[Task list]
[1] Please rewrite the forum thread from the words "I wondered if" through "other medical problems.", with "cellulitis" in place of "erysipelas".
[2] Write the next stretch of the forum thread, picking up after its final sentence.
[[ Passage to read open ]]
I have googled and it does not seem very nice. Diabetes, alcohol abuse, HIV, and a vagrant lifestyle are suggested though there are many well known names that seem to have been infected. Queen Victoria's John Brown amongst others.

Is it connected to any modern day skin conditions?

MythicalMarian
14-11-2009, 12:30 AM
Phew - perhaps our new member can weigh in on this one, but yes, we do still have it today. It is an inflammatory rash.

For your interest, the Emperor Claudius (10BC-54AD) was a famous sufferer. :)

I am sure that death occurred through the underlying connective tissue disease or something. Calling new medical member, whose name I can't just recall...! :D

My apologies - our new member is Adnepos Iacobi.

Mutley
14-11-2009, 12:38 AM
Phew - perhaps our new member can weigh in on this one, but yes, we do still have it today. It is an inflammatory rash.

For your interest, the Emperor Claudius (10BC-54AD) was a famous sufferer. :)

I am sure that death occurred through the underlying connective tissue disease or something. Calling new medical member, whose name I can't just recall...! :D

My apologies - our new member is Adnepos Iacobi.

That is why I started the thread on the quick. ;)

I wondered if it had anything to do with Psoriasis though that is not a killer?

JAP1
14-11-2009, 12:59 AM
... Diabetes, alcohol abuse, HIV, and a vagrant lifestyle are suggested ...

But not as causes. Simply that people suffering from such conditions/lifestyle are at increased risk of erysipelas - as they (and people in poor health in general) are of many other medical problems.
[[ Passage to read closed ]]
[[ Information provided open ]]
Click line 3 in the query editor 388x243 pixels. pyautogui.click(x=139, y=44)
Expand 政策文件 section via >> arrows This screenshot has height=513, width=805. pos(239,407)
[[ Information provided closed ]]
[Replies]
[1]
I wondered if it had anything to do with Psoriasis though that is not a killer?

JAP1
14-11-2009, 12:59 AM
... Diabetes, alcohol abuse, HIV, and a vagrant lifestyle are suggested ...

But not as causes. Simply that people suffering from such conditions/lifestyle are at increased risk of cellulitis - as they (and people in poor health in general) are of many other medical problems.

[2]
Erysipelas is a bacterial infection caused by streptocci.

Incidentally, the cause of psoriasis remains unknown.

JAP

margarita
14-11-2009, 9:01 AM
I have googled and it does not seem very nice.

I had erysipelas abut 15 years ago and can confirm that it is 'not very nice'. My face was completely swollen - like the characters French and Saunders created several years ago. I think it's fairly rare these days. One doctor didn't recognise it and thought it was a reaction to shampoo. Fortunately a second doctor did recognise it and prescribed antibiotics which cleared it up fairly quickly. Pre-antibiotics I don't think there was any treatment.

One school of thought is that humans can catch it from pigs - but as I was living in East London/Essex at the time, there weren't a lot of pigs around.

I consider myself luck to have contracted it when I did with the treatment available.

Regards,

maggie

Peter Goodey
14-11-2009, 10:39 AM
Calling new medical member...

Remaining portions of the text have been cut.